Eric Asimov penned an article recently about California Chardonnay, and the desireable characteristics of higher acidity than the current focus of most Cali producers. I have to say I'm in agreement with him on the majority of his points, as well as the main theme. His observations about the Sonoma Coast AVA, and how many of the Sonoma AVA's overlap somewhat is true on the face of it. But the following seems a little off base, especially when he states -

[t]hat the Sonoma-Cutrer actually takes the Sonoma Coast appellation illustrates some of the issues with the designation. The grapes come from five different vineyards.
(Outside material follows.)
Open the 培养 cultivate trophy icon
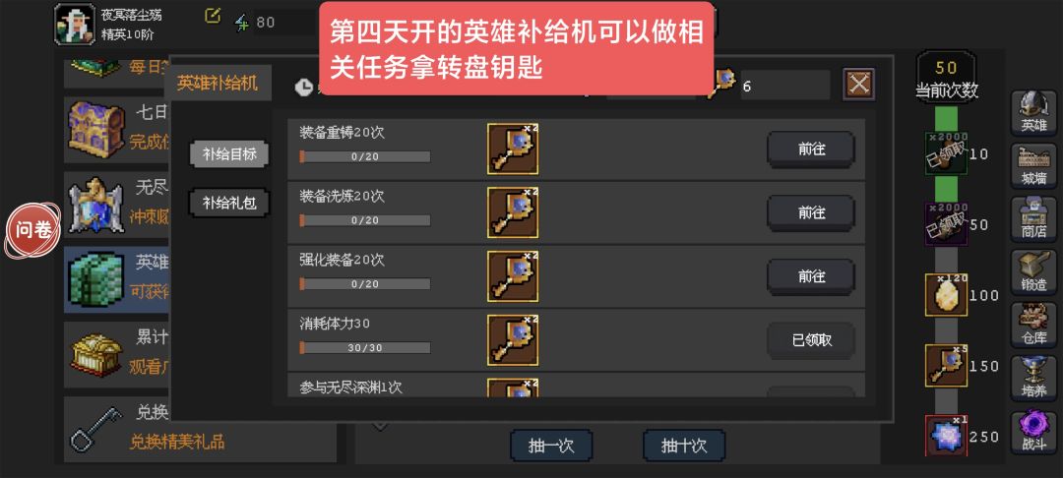 [1033, 377]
Four are in the Russian River Valley, and the fifth is near the Carneros region, inland. But the wine qualifies for the catchall Sonoma Coast on the label. Go figure.
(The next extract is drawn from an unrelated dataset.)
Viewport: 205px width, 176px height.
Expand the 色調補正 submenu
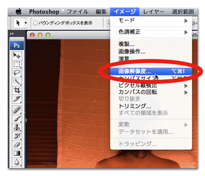[151, 32]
Well technically it IS further East and inland when compared to the Pacific coast of Sonoma County. But it sits right on the San Francisco Bay, and routinely has higher winds and lower temps with much more fog than say Calistoga, Cloverdale, Saint Helena, or even Napa or Sonoma proper.

One of the reasons is that the Carneros region is the fog's southern pathway to the Napa and Sonoma Valleys, and on days that the fog won't travel far enough inland to get to the upper locations of the valleys, it will more than likely still be sitting over the Carneros. So I think we can disregard that as a detriment to the wine's acidity.
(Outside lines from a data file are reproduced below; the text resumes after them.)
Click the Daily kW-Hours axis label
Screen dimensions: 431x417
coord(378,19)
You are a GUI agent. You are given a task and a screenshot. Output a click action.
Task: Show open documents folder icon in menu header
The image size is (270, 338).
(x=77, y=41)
The Sonoma Coast app is about fog coverage and maritime influence, not about soil types (which as I've mentioned before, are of a secondary interest in winemaking). If one WERE to define AVA's by soil type, then I think most people would be in for a surprise - soils change across something as geographically small as VINEYARDS, so there would be a need to have many, many AVA's, potentially several for even a small producer!

Many American Viticultural Areas, as the American appellations are formally called, are unwieldy designations, with boundaries chosen for political reasons rather than because they circumscribe areas with discrete characteristics of climate and soil. The Sonoma Coast region stretches way too far inland, for example, lumping vineyards east of Highway 101 with those actually near the coast, from as far north as Annapolis to as far south as Occidental. Meanwhile, the Russian River appellation meanders west from Santa Rosa and Healdsburg, following the river to the Pacific, crossing over other appellations like Green Valley, Chalk Valley and Sonoma Coast.

I'm pretty sure the criteria for the area was based on the weather and cooling effects of the fog. The mention of HWY 101 is misleading...the California DMV never intended to have the highway serve as a demarcation of coastal weather - it follows the NWP railway lines, and was placed almost on top of the original road north through Sonoma County (what is now referred to as the "Old Redwood Highway"). If you want to take the position of that side of the valley (or Santa Rosa plain if you wish) being too hot, then do so...but to use HWY 101 as the line seems a bit arbitrary and succumbs to the same 'political rather than actual reasoning' argument he uses above...
And the Chalk HILL AVA (not Valley) still gets quite a bit of fog and is much cooler than it is just north of Healdsburg (which gets its share of fog too) in the Alexander Valley or Knight's Valley.